This may sound a bit compulsive, but don't you think that email takes just too darn long to get to where its going?
(((AOL signing on sound....bling!)))
Well, enter a solution: instant messaging from America Online. Its been around for years, and lets AOL users see when their buddies are online and have on-screen private chats in real time. We use it at work to talk to each other rather than shout around cubicles.
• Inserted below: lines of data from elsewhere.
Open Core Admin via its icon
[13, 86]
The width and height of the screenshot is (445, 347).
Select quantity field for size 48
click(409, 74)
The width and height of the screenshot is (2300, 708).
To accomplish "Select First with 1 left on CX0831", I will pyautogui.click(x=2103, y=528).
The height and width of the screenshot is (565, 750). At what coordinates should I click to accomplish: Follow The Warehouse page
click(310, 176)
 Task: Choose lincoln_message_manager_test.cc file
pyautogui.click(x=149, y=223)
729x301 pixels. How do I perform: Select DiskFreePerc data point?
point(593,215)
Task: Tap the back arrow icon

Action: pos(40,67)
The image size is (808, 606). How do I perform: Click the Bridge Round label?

But AOL Instant Messenger is only good for other AOL users... so Yahoo, and now Microsoft, figured out a way to let their users join the fun... for a brief few days last week, net surfers could chat no matter which company they belonged to.
(((Door Slam)))
Then AOL found out, and created a technical blockade... keeping the Yahoo and Microsoft riffraff from entering their precious 25 million user world. Now AOL and Bill Gates are locked in a civil war over their competing real time internet chat programs.... a war which is as silly as it sounds. 1:00
Once again, Microsoft has found itself having to copy someone else's ideas to get into the game, but this time they're trying to use the Internet's official standards bodies to prop up their less-than-compelling technology. This from a company with little regard for open standards... Web browsers from Microsoft display pages very differently from Netscape. Microsoft's own email program doesn't do a very good job of following internet standards either. In fact, most of Microsoft's net products don't inter-operate well with the competition. 1:30
So what then of AOL's quest to keep Microsoft's mitts off their users? AOL -- the world's largest proprietary, non-standards-based online service -- is coming off like a petchulant (sp?) teenager, breaking their toys so other kids can't play with them. Granted, Microsoft is asking AOL users for their passwords -- a typical Microsoft blunder and a true security violation -- but AOL has gathered up some of Bill Gates' biggest enemies to figure out how to solve this problem. Not exactly the way we learned to mediate problems in Montessori School. 2:00
You can start to see how childish this all is. Imagine if the phone company worked this way. AT&T customers could never talk with MCI customers. Or if your car would run on Texaco gas, but not Mobil. You'd be real angry, and that's the backlash that's about to slap Microsoft and AOL right in the chat room. 2:20
All sides in this conflict are abusing the truth, trying to come out looking like they are on the side of the consumer. Microsoft, which has subverted the Internet standards process time and time again, now claims that AOL is violating the prinicipals of the Net... AOL, which holds a virtual monopoly on instant messaging says Microsoft isn't playing fair. 2:40
Look guys, all we want to do is send messages to people online. One standard way of doing this is inevitable, and eventuallyypou're going to have to agree. So stop wasting our time subversively getting into AOL's systems, whining about standards, and blockading Microsoft users. Perhaps you could spend a few of these wasted bucks making software that doesn't crash my machine so often and doesn't require me to buy a new PC every time you releaase a new version. 3:10
(((Goodbye)))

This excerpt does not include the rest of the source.